Identifying Inner Perceptual Awareness

I know this may sound so obvious, identifying your own inner awareness, but actually, where the psychological skill lies is in when you identify your perceptual inner awareness versus your environmental inner awareness. 

Perhaps you’re familiar with what’s called the body scan. That’s when you close your eyes and start at either your feet or your head, say the body part and then send your awareness to that body part. Many of you who do yoga or meditation will already know how to do this. It’s a fantastic way to relax. My daughter will does a body scan to help her get to sleep. This type of focal awareness, within your mind, is brilliant for calming yourself down when feelings get to be a bit too overwhelming or when you want to bring yourself into the moment. This is environmental inner awareness.

The psychological skill of perceptual inner awareness is when you shift your focus or your attention to becoming aware of what you’re thinking and feeling in the present moment of what you are experiencing.

“Inner awareness…is that subcategory of consciousness wherein one undergoes direct apprehension of something…as it takes place literally in…experiences in the moment.” 

Natsoulas T. Inner awareness. In: Consciousness and Perceptual Experience: An Ecological and Phenomenological Approach.

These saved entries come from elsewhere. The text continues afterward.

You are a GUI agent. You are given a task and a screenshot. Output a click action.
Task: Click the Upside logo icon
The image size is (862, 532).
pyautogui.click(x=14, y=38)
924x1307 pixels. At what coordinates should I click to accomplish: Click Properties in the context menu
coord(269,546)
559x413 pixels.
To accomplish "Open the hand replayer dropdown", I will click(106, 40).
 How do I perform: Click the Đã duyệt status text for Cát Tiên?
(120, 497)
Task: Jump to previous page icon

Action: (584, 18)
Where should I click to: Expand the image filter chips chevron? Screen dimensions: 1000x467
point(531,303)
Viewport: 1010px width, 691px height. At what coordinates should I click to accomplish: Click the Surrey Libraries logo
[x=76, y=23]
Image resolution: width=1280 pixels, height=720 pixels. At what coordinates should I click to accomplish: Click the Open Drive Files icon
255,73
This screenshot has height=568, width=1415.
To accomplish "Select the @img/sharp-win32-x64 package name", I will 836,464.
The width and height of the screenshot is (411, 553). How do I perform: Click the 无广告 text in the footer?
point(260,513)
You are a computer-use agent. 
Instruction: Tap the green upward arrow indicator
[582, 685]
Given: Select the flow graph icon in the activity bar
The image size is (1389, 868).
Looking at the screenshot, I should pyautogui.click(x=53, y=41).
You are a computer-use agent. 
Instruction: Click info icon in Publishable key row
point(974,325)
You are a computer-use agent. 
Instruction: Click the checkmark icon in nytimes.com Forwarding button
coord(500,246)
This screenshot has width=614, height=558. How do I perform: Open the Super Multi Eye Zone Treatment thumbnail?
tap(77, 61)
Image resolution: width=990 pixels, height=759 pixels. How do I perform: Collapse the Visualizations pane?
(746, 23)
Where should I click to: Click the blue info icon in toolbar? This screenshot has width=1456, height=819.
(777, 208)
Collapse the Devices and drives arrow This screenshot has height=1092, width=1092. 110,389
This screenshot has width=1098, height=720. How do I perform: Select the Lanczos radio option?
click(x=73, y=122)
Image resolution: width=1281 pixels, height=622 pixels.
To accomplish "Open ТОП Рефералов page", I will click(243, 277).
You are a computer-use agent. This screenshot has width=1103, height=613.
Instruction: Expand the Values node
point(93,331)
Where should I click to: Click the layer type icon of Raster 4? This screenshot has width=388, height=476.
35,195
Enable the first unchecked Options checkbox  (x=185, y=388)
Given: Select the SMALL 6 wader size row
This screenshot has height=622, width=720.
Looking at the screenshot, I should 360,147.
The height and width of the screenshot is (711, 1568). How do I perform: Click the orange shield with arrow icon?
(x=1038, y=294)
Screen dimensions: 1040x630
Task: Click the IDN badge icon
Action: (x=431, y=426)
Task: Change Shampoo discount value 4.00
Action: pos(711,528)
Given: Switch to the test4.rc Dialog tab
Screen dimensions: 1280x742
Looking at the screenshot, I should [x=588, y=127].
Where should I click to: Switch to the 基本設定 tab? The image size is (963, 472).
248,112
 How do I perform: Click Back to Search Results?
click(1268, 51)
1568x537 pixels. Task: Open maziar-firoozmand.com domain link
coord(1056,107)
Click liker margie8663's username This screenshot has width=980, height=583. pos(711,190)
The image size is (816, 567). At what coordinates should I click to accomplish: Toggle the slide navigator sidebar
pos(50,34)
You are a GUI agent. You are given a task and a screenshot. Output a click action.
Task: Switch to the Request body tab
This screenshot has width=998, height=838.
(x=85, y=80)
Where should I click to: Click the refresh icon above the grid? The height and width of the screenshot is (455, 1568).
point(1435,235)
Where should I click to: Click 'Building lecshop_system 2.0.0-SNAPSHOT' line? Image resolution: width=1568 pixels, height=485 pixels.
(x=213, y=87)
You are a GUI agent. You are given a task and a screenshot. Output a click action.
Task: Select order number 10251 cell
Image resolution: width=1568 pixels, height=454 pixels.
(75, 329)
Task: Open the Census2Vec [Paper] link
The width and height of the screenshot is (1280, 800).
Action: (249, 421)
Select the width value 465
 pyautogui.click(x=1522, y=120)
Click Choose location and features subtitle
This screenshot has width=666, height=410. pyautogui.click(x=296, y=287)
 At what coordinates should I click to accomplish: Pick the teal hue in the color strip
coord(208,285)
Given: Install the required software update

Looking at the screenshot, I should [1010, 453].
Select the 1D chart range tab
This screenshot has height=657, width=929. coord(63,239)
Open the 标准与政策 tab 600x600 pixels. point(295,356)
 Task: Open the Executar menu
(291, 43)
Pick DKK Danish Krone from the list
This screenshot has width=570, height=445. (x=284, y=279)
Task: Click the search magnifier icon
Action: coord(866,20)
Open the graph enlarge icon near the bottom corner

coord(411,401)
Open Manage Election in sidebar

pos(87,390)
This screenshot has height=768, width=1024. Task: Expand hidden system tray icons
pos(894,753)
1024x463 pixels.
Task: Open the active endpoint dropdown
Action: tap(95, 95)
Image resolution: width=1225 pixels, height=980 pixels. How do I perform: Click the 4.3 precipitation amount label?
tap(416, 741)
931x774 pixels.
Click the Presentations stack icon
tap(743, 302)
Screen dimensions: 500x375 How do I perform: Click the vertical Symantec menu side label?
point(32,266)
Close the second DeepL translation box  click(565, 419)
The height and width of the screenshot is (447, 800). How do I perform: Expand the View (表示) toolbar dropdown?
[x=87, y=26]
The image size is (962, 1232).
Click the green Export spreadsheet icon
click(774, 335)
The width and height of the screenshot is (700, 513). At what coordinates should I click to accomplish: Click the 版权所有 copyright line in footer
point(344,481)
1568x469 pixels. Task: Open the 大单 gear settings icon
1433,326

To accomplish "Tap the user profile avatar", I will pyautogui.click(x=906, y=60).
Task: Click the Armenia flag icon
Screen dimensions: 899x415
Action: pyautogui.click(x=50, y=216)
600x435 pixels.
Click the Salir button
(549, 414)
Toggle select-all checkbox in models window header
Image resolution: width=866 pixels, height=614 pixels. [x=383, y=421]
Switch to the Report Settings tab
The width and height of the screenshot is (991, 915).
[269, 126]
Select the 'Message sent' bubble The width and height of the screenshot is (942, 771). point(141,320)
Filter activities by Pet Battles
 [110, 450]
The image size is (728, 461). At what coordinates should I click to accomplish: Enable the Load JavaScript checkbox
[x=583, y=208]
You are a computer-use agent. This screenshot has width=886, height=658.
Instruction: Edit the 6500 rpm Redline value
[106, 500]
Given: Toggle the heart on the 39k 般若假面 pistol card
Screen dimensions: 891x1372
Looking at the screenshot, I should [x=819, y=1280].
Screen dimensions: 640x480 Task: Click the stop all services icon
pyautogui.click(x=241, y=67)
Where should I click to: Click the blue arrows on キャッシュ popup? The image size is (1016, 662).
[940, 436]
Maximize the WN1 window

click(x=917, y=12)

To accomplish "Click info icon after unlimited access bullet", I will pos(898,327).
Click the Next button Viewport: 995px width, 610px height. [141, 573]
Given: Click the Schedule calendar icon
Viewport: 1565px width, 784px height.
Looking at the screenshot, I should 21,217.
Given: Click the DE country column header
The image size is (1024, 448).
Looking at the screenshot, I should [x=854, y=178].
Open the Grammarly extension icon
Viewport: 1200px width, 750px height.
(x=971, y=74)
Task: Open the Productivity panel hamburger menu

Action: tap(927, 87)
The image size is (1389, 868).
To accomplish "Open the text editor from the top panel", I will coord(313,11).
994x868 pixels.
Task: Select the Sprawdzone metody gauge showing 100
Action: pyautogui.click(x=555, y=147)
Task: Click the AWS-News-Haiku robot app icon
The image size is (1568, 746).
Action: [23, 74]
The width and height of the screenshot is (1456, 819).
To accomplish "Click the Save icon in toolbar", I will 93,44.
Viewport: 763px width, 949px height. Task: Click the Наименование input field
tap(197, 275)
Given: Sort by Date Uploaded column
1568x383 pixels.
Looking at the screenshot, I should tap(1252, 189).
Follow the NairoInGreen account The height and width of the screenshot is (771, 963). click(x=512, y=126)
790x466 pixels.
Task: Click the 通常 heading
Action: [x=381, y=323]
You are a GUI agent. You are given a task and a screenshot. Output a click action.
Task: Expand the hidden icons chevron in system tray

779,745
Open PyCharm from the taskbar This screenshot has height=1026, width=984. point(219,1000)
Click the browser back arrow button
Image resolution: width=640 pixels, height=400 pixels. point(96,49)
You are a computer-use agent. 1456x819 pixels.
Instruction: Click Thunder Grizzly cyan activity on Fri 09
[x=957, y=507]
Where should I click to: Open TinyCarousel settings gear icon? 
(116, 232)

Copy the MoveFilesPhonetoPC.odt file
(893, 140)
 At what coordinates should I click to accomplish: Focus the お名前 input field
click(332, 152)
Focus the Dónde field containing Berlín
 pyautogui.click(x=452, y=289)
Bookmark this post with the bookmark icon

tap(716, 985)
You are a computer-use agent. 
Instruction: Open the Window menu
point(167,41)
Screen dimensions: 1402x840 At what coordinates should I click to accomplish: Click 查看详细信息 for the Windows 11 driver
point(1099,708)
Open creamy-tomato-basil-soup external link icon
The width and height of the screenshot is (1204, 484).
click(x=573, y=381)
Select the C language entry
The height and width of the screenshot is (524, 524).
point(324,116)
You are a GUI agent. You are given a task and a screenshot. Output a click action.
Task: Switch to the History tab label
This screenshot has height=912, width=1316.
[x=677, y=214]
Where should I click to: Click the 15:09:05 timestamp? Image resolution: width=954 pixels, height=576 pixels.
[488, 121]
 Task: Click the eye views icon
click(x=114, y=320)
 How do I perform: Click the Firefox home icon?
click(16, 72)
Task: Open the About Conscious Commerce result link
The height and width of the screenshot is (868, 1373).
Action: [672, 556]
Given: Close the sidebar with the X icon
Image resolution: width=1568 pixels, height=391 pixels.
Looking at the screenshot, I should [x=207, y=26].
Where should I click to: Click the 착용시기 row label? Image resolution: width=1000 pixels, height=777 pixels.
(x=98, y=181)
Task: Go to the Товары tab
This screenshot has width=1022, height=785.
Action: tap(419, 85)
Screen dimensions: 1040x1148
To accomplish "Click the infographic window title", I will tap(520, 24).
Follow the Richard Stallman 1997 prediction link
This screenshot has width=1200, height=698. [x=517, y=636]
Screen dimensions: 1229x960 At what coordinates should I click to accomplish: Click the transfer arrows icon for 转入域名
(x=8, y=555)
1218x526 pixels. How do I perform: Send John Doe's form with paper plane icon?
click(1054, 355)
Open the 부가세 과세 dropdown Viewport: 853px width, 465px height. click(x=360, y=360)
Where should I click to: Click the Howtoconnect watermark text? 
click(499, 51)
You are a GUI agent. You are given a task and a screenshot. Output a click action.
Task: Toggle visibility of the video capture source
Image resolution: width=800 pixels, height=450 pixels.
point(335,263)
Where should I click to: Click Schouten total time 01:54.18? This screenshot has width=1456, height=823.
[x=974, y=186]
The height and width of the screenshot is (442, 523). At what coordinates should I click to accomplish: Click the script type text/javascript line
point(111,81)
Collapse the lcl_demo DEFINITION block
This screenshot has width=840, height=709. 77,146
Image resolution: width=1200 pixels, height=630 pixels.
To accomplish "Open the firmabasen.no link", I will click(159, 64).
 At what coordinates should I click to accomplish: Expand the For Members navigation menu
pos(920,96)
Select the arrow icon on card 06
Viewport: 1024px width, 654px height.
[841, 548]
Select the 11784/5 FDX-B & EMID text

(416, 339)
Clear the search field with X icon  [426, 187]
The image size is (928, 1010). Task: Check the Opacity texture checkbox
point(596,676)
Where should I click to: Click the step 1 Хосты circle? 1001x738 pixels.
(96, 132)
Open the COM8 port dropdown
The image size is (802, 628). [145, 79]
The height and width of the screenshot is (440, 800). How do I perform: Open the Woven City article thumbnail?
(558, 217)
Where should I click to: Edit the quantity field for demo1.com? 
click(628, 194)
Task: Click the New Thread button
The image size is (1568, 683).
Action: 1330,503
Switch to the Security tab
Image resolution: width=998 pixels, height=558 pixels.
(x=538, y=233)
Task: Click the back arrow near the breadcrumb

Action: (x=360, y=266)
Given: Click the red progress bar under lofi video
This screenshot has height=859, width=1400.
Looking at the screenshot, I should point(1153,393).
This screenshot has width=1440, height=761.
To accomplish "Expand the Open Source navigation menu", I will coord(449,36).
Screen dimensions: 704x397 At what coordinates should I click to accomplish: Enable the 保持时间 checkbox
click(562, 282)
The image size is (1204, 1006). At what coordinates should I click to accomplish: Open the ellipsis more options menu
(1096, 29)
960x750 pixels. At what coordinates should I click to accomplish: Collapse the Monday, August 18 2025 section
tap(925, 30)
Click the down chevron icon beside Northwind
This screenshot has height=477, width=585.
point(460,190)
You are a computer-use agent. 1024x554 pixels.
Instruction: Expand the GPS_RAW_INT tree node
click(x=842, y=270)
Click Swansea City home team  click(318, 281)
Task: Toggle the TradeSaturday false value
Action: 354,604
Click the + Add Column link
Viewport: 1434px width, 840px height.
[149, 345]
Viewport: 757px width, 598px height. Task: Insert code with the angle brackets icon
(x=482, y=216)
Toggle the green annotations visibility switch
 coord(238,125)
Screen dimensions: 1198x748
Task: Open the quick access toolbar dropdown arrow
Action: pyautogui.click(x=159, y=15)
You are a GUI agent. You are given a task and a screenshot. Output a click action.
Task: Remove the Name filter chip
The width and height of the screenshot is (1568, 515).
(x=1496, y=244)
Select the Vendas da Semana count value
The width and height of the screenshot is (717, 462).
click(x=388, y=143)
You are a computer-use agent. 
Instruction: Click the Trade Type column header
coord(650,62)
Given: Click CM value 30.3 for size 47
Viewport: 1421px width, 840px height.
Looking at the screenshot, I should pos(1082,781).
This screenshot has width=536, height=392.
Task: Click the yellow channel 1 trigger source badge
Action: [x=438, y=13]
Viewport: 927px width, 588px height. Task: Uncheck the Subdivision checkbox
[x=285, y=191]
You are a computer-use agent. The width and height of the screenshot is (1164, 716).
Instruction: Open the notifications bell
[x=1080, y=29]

Cambridge University Press; 2013:365-405.

Here’s an example. I was having a conversation with some new friends the other day. The two of them joined the club together so they didn’t feel alone. I joined the club by myself and didn’t see anything wrong with starting something new on my own. As we were talking I explained how I joined this club by myself and then quickly stopped my sentence there. I was about to say, everyone should do something on their own out of their comfort zone, but I immediately remembered that the two friends joined the club together. I stopped myself in that moment, becoming aware that my words may come across as sounding superior or make them feel guilty for joining together. Now, I can’t read their minds and perhaps they wouldn’t have thought either of those things, but by using my inner awareness in the moment of what I was experiencing and perceiving. My apprehension or fear was that I would say something hurtful. By being aware, perceiving the conversation from all points of view, I avoided being possibly hurtful. This is also called self-awareness.

Successful Inner Awareness

We all have an inner awareness of our selves (internal self-awareness) and an outer awareness of how we behave in the world (external self-awareness).  

External self awareness is how you perceive yourself among others in the world and internal self awareness is how you identify your thoughts and feelings in relation to your actions. They are similar to environmental inner awareness and perceptual inner awareness.

So, look, there is no way you can be aware of absolutely everything that’s happening in your brain or out in the world, but you can influence what you pay attention to or become aware of and, indeed, change it if need be.

Don’t worry if perceptual inner awareness seems difficult to tackle. Try shifting your self awareness to the present. 

Do become aware of what you’re thinking and feeling in the moment of experiences, that skill will drive you to eventually make change.